La partie financière de l’achat d’une propriété mériterait son propre article. Disons seulement que faire comme moi et financer un terrain avec un prêt personnel à 12% d’intérêt par année, c’est pas une bonne idée.
Pour le plaisir de l’autotorture financière, voyons ce que j’aurais pu faire avec cet argent-là.
Disons qu’en 2012, le terrain m’a coûté 25 000$.
Si, à la place, j’avais mis ce montant-là à ce moment-là dans un compte épargne à 3%, j’aurais 31 000$.
Dans un fonds indiciel qui suit le S&P 500, disons le VFV, j’aurais 75 000$.
Dans Facebook? 155 000$.
Les bitcoins? 900 000$.
Dans les actions de Tesla? 1 250 000$.
Et mon terrain que j’ai payé 25 000$ en 2012 vaut aujourd’hui…
(roulements de tambour)
24 000$.
Fail
Quand on se compare, on se console
Mais tout ça, c’est de la spéculation.
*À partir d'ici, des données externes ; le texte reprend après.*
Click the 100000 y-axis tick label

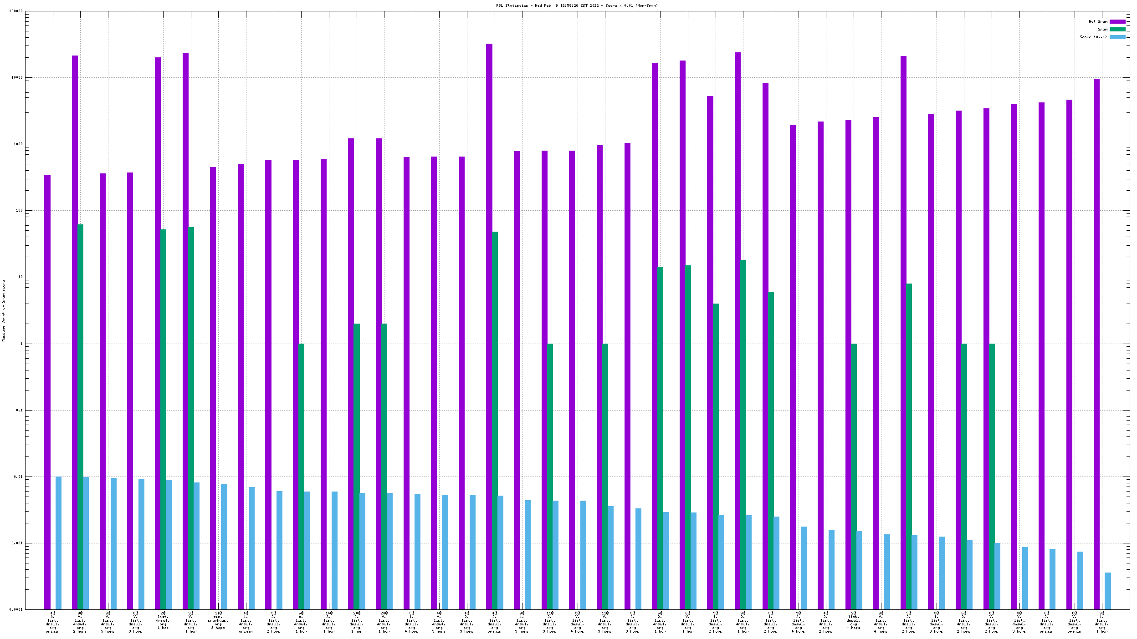16,11
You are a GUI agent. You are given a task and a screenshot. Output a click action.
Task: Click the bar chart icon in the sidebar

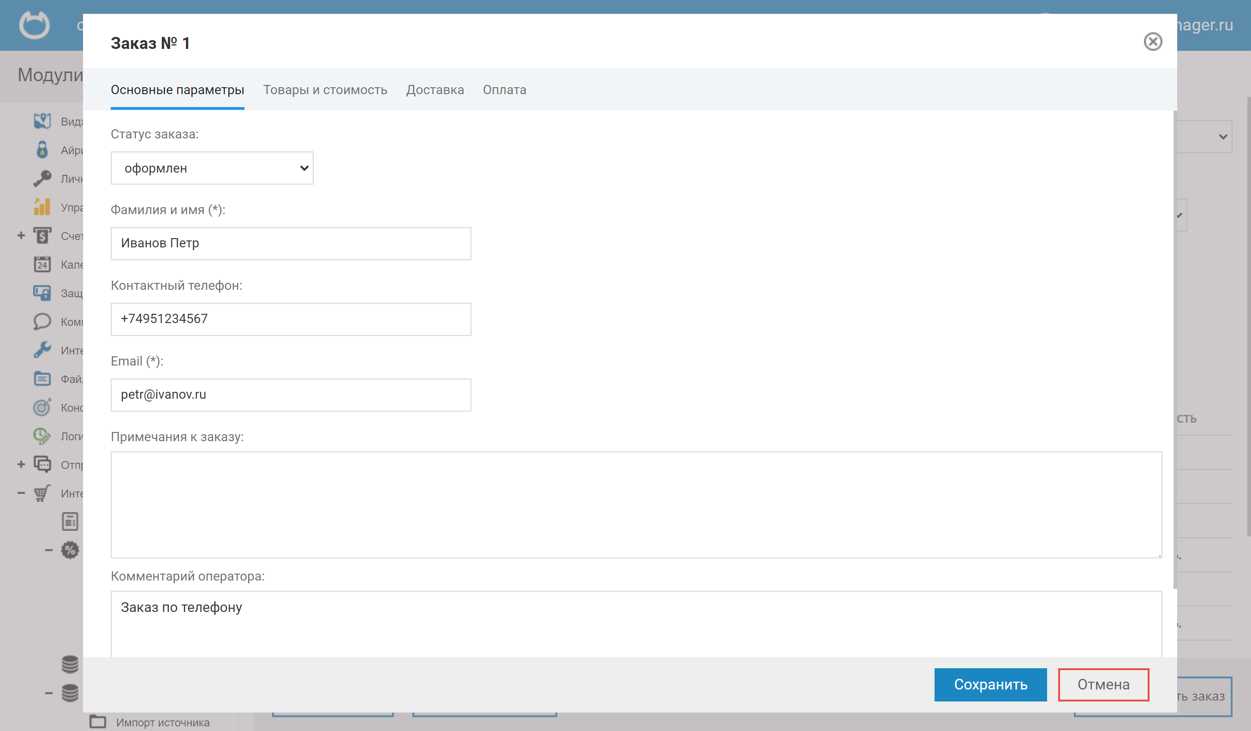42,207
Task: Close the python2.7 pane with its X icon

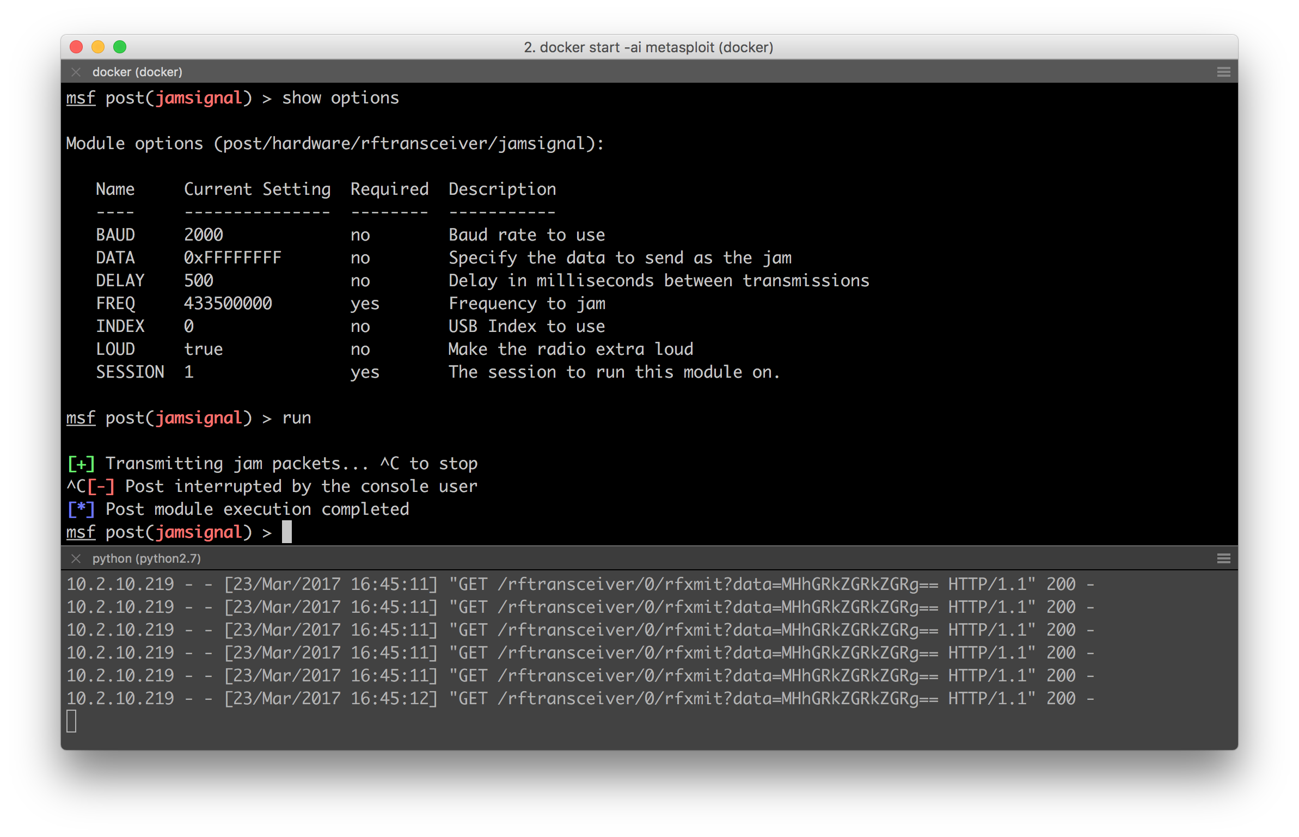Action: pyautogui.click(x=76, y=558)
C’est facile de s’autoflageller et de se dire qu’on aurait donc dû investir dans autre chose.
J’aime me dire que si j’avais eu l’idée de soutenir l’industrie aéronautique québécoise en investissant mon argent dans les actions de Bombardier en 2012, mon 25 000$ vaudrait maintenant… 2 500$.
Au final, j’ai quand même acheté un magnifique terrain, trop boisé, trop grand, trop loin, trop peu desservi par les services et non accessible en transport en commun.
D’ailleurs, je pense le vendre (pour m’acheter des actions de Bombardier), à qui la chance?